This part of the series focuses on discovering the cause of cancer. The title, an allusion to the parable, refers to the fact that for many years scientists could not find the connection between the three major causes of cancer: viral, chemical, and genetic. The ideas were separated ideologically and scientifically. At conferences, the scientists that supported each of these ideas did not interact. It was only relatively recently that the connections between these causes were illuminated.

The earliest carcinogen was discovered in 1911 by Peyton Rous, who described the viral origin of avian sarcoma (for more information check out this great story by Jessica Wapner). In 1964, Burkitt lymphoma was linked to the Epstein-Barr virus. These results led to an rapid increase in the focus on viral carcinogenesis with the idea that a vaccine could prevent cancer. This focus came at the cost of other ideas about the causes of cancer. Unfortunately, Human papillomavirus (HPV) and Hepatitis (HepB and C) have been the only other viral carcinogens identified.

The second idea was that chemicals cause cancer. Lung cancers became increasingly common in the late 1940s. Epidemiological studies showed links between cigarette smoking and lung cancer, but tobacco companies obfuscated the results. In 1964, scientific links between cigarettes and lung cancer were firmly established thanks in part to the Kennedy administration's blue ribbon panel tasked with investigating the matter. Once the epidemiological methods were established for tobacco, other chemicals were added to the carcinogen list.

The final idea was that genes caused cancer. The major breakthrough came from Michael Bishop and Harold Varmos, who were studying the Rous sarcoma virus. Their timing was perfect the tools of molecular biology were becoming readily available. Work from their labs led to the discovery of a gene called Src, the first described oncogene. The oncogene idea was that normal genes in our bodies that control cell growth can be turned on at high levels and cause cancer. Robert Weinberg later identified the first human oncogene, Ras. Dozens of other oncogenes were found in subsequent years, leading to optimism that the cure for cancer was surely close at hand. However, we have since learned that cancer is a complex disease (some argue a collection of diseases) with a diverse range of etiologies, which makes it impossible to treat with a one-size-fits-all approach.

Interspersed with the description of cancer research was a narrative of one woman's treatment for breast cancer. This story begins with a history of breast cancer treatment, including a discussion of William Halsted's radical mastectomy. As I covered in more detail in my recent post on Pandora's DNA, Halsted's method was the standard treatment for breast cancer for nearly a century. The success rate was not impressive, but the treatment approach was unchallenged until Bernard Fisher criticized its use. Fisher performed a clinical trial to compare the use of the lumpectomy with the radical mastectomy. In 1985, his results showed that either approach was just as effective, but that the lumpectomy was less invasive and led to improved quality of life. Radical mastectomy was no longer the standard therapy: "cutting more did not mean curing more".

The intention of this segment was to illustrate the personal side of cancer, but for me the link between the two segments was how the treatment of cancer has evolved in parallel with developments in cancer research. This highlights how basic scientific research is a critical starting point for successful clinical outcomes.

• _REQUIRED TASKS_
1: Echo the passage on cancer research word for word, between "The final idea" and "a one-size-fits-all approach.", inclusive.
2: Name the three major causes of cancer identified in the passage on cancer research.
The rows that follow are separate material and have no connection to the passage on cancer research.

• _DATASET EXCERPTS_
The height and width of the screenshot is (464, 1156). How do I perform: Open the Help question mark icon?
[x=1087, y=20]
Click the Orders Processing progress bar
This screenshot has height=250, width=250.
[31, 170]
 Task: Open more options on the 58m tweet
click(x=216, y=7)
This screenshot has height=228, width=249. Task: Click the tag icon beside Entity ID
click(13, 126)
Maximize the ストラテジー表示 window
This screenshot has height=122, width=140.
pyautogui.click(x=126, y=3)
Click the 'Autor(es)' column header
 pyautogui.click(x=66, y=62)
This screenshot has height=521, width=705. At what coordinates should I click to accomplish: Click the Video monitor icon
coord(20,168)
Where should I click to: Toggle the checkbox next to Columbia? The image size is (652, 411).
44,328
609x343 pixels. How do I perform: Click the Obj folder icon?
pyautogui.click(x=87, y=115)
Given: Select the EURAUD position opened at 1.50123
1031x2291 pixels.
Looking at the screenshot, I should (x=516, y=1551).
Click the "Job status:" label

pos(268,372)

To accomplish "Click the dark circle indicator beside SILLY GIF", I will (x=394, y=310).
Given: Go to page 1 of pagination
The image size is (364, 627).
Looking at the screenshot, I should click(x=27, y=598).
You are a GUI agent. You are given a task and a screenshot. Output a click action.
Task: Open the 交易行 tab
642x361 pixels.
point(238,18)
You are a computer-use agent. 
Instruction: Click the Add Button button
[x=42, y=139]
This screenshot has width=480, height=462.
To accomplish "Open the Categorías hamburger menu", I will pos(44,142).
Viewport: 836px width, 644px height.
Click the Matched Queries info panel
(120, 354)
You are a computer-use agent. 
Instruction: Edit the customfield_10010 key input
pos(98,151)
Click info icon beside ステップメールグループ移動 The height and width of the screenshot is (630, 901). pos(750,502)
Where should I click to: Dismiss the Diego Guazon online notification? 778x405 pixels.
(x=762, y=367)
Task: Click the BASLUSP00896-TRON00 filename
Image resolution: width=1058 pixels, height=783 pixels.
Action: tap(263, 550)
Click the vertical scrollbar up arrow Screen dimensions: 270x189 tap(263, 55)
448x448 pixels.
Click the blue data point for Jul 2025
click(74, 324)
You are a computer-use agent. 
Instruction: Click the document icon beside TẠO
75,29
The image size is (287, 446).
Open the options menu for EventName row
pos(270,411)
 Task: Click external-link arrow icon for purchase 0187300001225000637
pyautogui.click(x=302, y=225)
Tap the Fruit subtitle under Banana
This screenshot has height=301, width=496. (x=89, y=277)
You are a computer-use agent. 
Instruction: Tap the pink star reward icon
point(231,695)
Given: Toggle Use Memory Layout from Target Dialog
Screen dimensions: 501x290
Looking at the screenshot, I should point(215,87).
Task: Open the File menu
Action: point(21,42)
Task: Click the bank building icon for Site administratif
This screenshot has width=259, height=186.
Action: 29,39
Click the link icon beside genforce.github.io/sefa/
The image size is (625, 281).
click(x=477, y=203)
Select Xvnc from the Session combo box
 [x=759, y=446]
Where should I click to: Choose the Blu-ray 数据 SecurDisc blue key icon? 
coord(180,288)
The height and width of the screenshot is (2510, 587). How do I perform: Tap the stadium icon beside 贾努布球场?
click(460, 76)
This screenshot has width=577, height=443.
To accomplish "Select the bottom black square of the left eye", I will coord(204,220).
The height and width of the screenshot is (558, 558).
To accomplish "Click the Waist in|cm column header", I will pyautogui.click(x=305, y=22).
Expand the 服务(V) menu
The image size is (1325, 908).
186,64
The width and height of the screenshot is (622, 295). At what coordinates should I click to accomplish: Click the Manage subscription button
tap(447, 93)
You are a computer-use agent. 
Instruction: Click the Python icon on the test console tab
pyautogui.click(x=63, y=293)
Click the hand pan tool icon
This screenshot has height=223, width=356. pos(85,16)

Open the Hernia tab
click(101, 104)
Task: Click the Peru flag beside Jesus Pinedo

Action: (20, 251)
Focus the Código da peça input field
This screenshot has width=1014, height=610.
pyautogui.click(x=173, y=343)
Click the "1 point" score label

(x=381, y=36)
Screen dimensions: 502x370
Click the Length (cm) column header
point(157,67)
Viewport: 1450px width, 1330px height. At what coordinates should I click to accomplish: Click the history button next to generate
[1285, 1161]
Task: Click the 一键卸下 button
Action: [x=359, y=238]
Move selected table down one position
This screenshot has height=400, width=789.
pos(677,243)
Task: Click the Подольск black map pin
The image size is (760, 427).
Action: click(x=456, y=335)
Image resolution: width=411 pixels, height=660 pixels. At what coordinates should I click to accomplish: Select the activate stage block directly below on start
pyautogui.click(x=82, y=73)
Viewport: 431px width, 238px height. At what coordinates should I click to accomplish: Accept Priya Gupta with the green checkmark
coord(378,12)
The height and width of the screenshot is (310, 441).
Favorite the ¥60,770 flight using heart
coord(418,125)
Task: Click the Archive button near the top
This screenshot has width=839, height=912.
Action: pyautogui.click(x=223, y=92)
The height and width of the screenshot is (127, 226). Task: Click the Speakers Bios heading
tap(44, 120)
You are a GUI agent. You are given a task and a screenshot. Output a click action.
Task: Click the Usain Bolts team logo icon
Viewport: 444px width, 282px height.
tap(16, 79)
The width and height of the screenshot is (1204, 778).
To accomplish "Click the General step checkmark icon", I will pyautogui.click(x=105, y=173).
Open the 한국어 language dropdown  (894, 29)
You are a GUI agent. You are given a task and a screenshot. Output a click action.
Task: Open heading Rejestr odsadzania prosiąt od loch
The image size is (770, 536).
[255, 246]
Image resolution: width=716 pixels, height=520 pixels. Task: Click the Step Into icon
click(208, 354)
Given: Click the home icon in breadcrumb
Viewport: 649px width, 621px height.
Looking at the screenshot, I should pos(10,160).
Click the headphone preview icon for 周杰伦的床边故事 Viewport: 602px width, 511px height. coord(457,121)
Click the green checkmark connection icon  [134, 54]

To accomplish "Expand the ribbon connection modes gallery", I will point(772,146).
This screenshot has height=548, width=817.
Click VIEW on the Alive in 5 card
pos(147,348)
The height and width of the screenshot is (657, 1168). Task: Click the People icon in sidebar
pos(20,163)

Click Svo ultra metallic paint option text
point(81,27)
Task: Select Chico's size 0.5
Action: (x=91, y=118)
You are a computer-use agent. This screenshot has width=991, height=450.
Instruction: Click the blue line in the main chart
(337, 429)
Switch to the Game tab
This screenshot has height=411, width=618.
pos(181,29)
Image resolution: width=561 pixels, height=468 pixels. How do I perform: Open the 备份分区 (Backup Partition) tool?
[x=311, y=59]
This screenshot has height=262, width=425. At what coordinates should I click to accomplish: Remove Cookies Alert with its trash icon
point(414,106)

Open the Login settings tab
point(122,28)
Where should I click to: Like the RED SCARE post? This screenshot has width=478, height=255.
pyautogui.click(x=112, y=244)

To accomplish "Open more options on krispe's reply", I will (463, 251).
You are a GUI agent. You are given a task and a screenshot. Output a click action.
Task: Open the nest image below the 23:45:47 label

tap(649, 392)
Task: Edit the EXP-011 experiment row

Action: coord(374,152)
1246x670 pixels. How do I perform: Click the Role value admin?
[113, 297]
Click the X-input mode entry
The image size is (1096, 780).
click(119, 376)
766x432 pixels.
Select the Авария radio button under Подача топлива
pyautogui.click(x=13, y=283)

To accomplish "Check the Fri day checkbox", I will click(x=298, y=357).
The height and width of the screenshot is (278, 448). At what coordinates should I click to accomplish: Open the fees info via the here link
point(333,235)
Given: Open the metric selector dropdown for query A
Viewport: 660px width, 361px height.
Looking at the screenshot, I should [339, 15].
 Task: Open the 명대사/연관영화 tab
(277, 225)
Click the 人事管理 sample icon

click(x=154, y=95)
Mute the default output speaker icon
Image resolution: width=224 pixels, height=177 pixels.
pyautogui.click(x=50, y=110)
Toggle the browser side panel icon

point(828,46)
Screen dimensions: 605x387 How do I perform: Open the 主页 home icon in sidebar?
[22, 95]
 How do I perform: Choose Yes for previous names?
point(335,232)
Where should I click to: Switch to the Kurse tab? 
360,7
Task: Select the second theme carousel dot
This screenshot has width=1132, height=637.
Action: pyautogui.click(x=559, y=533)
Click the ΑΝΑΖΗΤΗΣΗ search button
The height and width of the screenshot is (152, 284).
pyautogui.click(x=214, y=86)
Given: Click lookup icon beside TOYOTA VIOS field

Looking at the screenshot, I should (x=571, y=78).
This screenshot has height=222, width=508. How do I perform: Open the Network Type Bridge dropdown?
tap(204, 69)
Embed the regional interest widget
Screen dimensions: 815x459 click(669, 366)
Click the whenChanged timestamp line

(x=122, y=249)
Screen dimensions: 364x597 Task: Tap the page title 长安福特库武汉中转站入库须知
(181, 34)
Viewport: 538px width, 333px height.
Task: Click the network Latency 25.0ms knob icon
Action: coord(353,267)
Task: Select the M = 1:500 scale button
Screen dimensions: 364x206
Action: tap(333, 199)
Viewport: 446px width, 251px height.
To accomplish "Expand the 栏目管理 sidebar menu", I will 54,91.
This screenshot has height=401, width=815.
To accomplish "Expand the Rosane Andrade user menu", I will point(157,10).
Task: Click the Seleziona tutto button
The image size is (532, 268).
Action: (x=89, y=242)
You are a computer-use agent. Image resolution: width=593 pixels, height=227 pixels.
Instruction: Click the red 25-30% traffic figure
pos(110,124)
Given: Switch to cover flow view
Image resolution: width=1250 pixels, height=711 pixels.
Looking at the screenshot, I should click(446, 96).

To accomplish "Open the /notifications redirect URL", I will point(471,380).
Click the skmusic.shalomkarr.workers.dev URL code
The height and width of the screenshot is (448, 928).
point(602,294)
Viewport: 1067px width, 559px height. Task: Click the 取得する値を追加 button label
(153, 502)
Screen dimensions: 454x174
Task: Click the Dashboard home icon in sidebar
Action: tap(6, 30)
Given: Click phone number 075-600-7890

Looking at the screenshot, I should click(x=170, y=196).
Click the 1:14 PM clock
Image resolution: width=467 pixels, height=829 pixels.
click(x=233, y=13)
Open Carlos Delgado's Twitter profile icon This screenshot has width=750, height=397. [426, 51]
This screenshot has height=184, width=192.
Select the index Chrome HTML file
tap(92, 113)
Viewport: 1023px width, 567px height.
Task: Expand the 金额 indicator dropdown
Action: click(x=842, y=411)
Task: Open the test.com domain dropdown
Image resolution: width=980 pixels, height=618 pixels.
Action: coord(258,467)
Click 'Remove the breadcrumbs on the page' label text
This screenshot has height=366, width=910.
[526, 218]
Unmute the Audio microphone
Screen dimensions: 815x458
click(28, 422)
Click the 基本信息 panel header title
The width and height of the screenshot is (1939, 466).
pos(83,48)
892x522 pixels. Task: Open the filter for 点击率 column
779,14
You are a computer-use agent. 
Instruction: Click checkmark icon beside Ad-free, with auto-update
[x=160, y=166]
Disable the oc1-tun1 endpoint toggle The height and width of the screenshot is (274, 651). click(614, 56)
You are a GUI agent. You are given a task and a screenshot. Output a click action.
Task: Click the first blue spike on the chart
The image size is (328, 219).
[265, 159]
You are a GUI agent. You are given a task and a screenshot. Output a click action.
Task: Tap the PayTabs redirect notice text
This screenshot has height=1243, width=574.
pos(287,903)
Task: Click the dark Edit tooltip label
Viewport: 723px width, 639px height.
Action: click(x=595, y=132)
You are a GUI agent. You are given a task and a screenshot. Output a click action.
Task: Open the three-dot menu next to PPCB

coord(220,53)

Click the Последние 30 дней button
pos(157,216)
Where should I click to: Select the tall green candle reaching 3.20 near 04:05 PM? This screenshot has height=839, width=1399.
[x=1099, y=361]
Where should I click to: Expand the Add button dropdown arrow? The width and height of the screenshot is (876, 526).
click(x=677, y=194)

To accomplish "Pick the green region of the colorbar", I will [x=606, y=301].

• _SOLUTIONS BY TASK_
1:
The final idea was that genes caused cancer. The major breakthrough came from Michael Bishop and Harold Varmos, who were studying the Rous sarcoma virus. Their timing was perfect the tools of molecular biology were becoming readily available. Work from their labs led to the discovery of a gene called Src, the first described oncogene. The oncogene idea was that normal genes in our bodies that control cell growth can be turned on at high levels and cause cancer. Robert Weinberg later identified the first human oncogene, Ras. Dozens of other oncogenes were found in subsequent years, leading to optimism that the cure for cancer was surely close at hand. However, we have since learned that cancer is a complex disease (some argue a collection of diseases) with a diverse range of etiologies, which makes it impossible to treat with a one-size-fits-all approach.

2: Viral, chemical, and genetic.